[Task details] Please state how many lines in the records below contain the word "agent"; the number alone is the answer.

[Data shown]
******
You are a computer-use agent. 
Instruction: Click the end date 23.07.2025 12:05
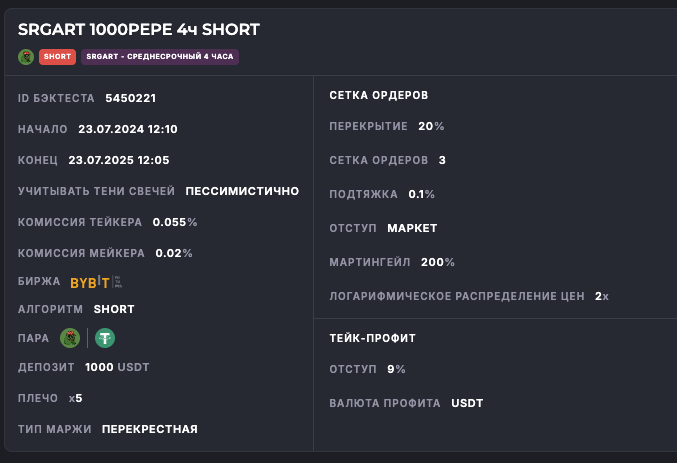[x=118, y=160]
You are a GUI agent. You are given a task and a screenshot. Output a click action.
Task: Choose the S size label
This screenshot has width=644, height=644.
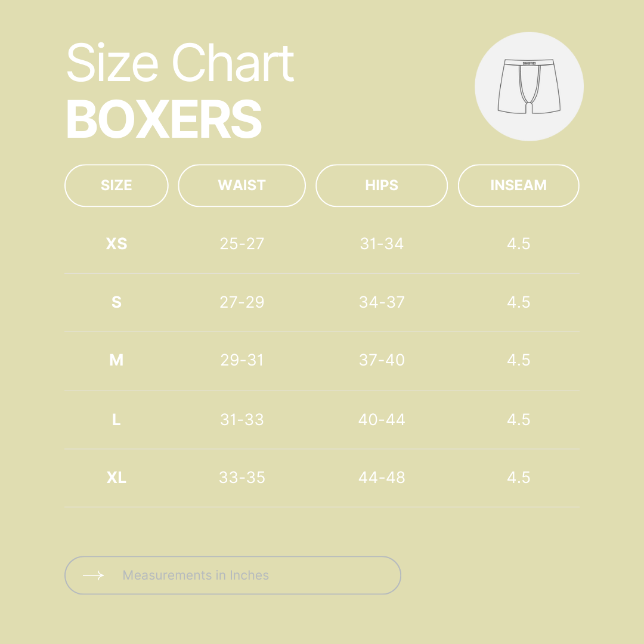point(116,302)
******
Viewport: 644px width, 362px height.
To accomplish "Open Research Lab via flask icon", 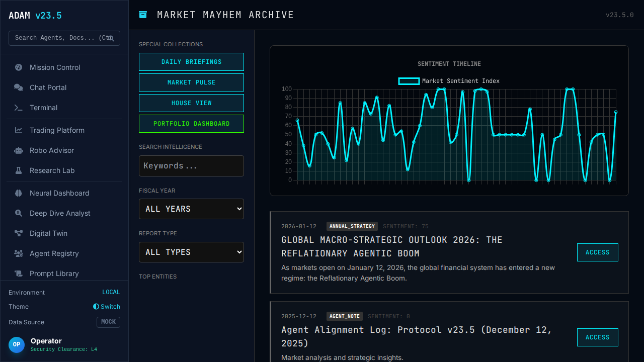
******
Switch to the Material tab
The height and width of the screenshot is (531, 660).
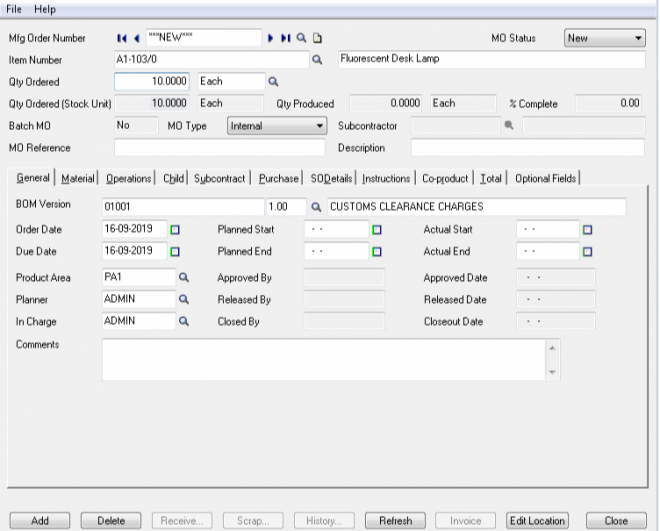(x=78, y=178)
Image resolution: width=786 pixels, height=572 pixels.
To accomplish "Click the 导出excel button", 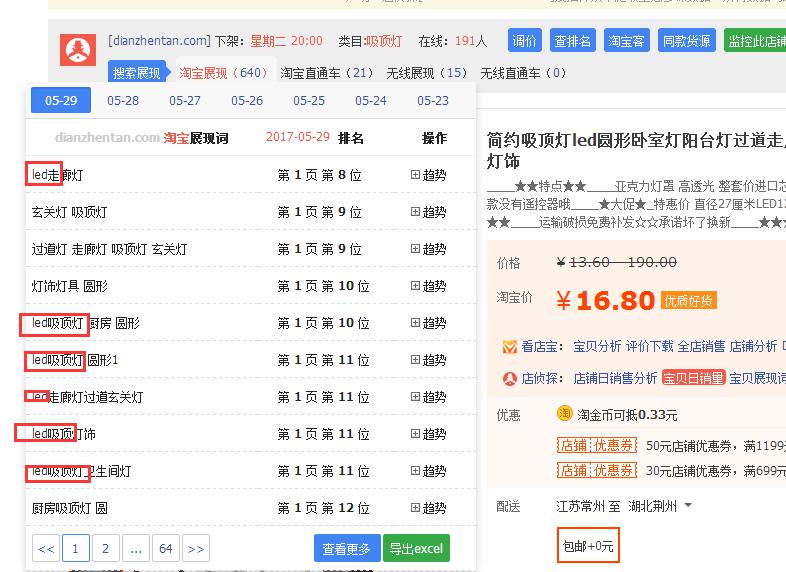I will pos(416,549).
******
[Response for this exercise] 2